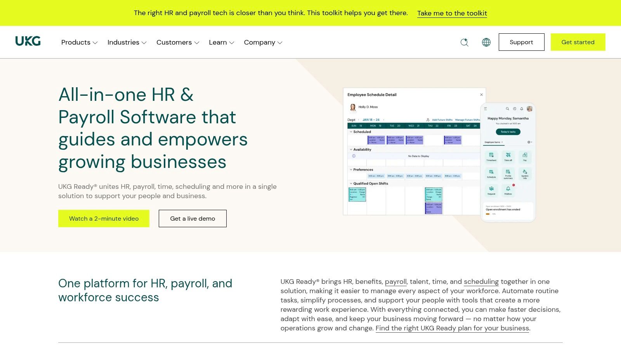This screenshot has width=621, height=349.
Task: Collapse the Qualified Open Shifts section
Action: tap(351, 183)
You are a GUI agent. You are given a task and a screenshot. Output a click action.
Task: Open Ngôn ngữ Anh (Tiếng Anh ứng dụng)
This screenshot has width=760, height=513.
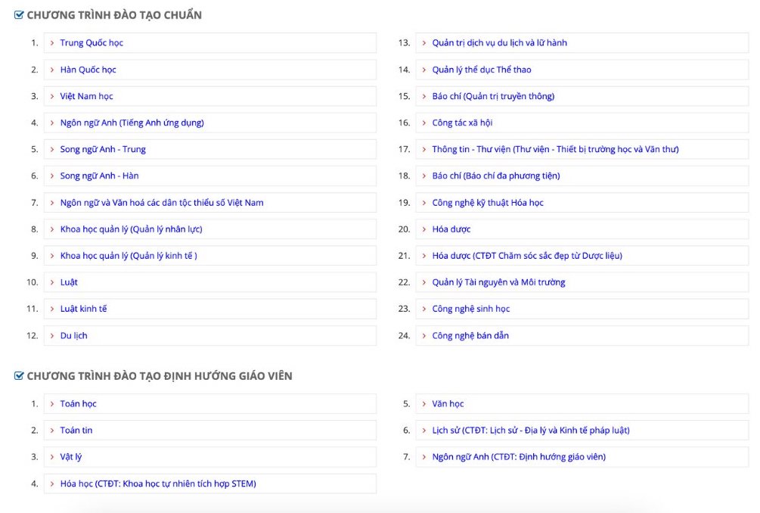pyautogui.click(x=132, y=123)
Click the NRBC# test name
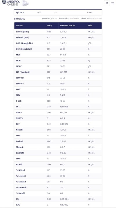Viewport: 116px width, 209px height. point(19,113)
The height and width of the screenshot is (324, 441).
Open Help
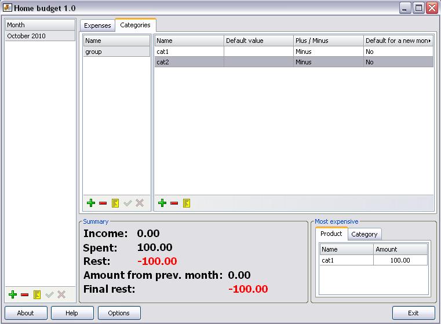click(72, 313)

........

:: ACTIVITY ::
Give again, word for word, only the lines from the one with "Task: Open Ngôn ngữ Anh (Tiếng Anh ứng dụng)" through the last line of the entries, both included; no pictures go in the copy.

:: SOLUTION ::
Task: Open Ngôn ngữ Anh (Tiếng Anh ứng dụng)
This screenshot has width=760, height=513.
pyautogui.click(x=132, y=123)
Click the NRBC# test name
Viewport: 116px width, 209px height. point(19,113)
The height and width of the screenshot is (324, 441).
Open Help
click(72, 313)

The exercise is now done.